It was about three weeks in when we got the bad news. I was visiting the vet for Luna again. This time he had determined that she had mites and probably some kind of mange. It was a different shampoo, more potent. I would need to wear gloves and she had to just wait with it on her for 10 minutes before I could wash it off.
He thought the food wasn’t right either and suggested she stay off any red meat. He suggested a chicken based dry food and to stay off wet food, too exciting. No more exciting treats either.
Molly had started with cold symptoms. A weird runny nose and a cough. The vet decided to test her again, and it was the worst news. Distemper: puppy killer.
There are two puppy killing diseases in Korea, Distemper and Parvo.
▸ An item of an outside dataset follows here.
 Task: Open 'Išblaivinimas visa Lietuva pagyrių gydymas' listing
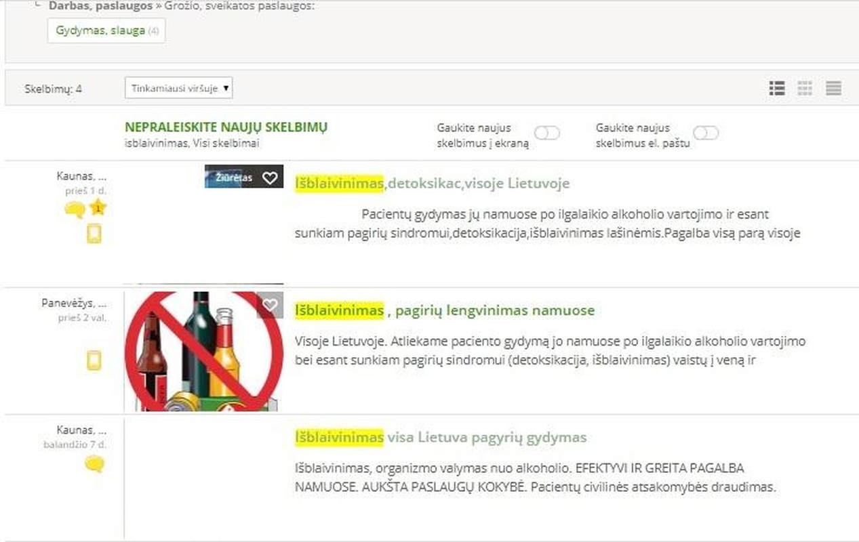(440, 438)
Usually in the West we keep our mothers-to-be very clean and vaccinated and so we rarely hear of them but in Korea many of the dogs come from puppy mills. These horrible places house hundreds of dogs in tiny cages and they are only let out to breed. Their puppies are often removed at two and three weeks old because Korean’s like to buy cute puppies in the window.
The puppies are kept small by reducing their food and water. Most Koreans expect to pay over w200,000 (or around £150) in vet fees when they first get a puppy. They expect their puppies to be sick. The problem is compounded in shelters by those new owners who decide not to pay the vets and instead just put the puppy out on the street. The shelter picks them up and has to deal with new strains constantly making their way around the shelter.
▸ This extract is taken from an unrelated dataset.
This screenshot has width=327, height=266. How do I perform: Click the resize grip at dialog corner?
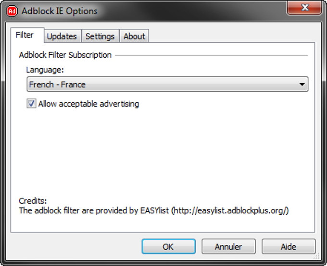(x=316, y=256)
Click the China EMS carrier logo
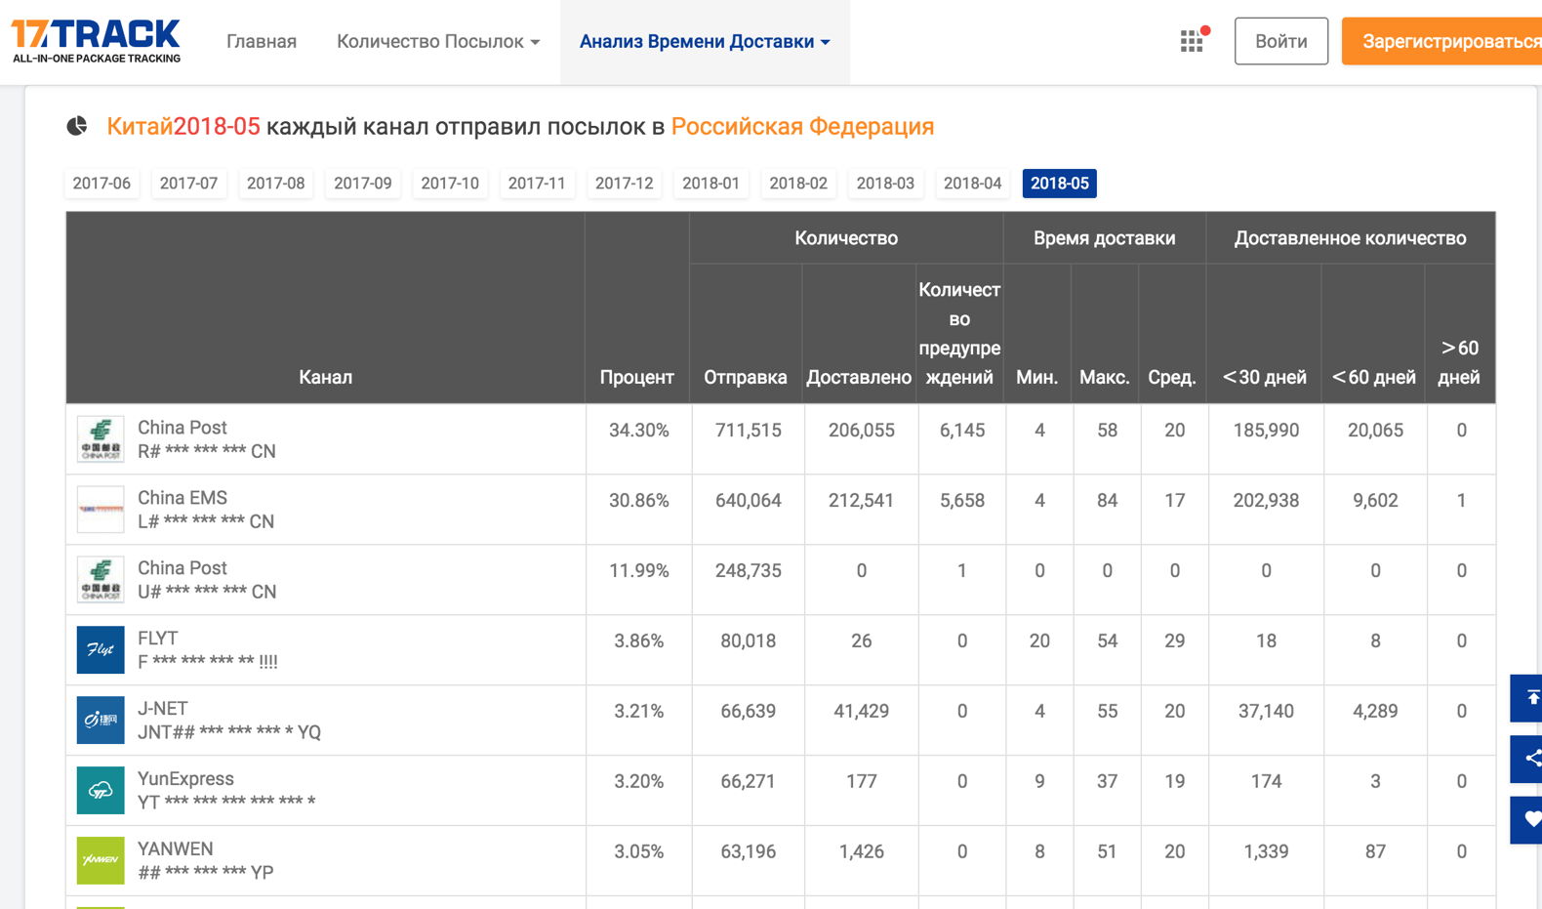 101,510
Both diseases are nasty but Parvo is particularly cruel. It is passed through surfaces, dogs touching and smelling a diseased surface will contract the disease. The dogs lose their appetite very quickly, once they stop eating they start with bloody diarrhea, it usually takes between 24 and 48 hours for them to pass away. Parvo has a very particular smell. After years in the shelter I learned it well, it really does smell like death.
Distemper is also horrific, but in a different way. It is passed through the air so is very difficult to prevent spreading in the shelter environment. The dogs start with cold symptoms, then gravitate to a cough, in the final stages they have seizures. These usually kill the dog. If you can stave off the cold then sometimes the dog can make it through. The problem with this disease is that it takes about 10 days from contraction to show on the test, which was why Molly had looked clean at first.
My vet was not optimistic. He said Molly was so young, there was no point treating her. He could give her antibiotics, but it wouldn’t make any difference. I was heartbroken.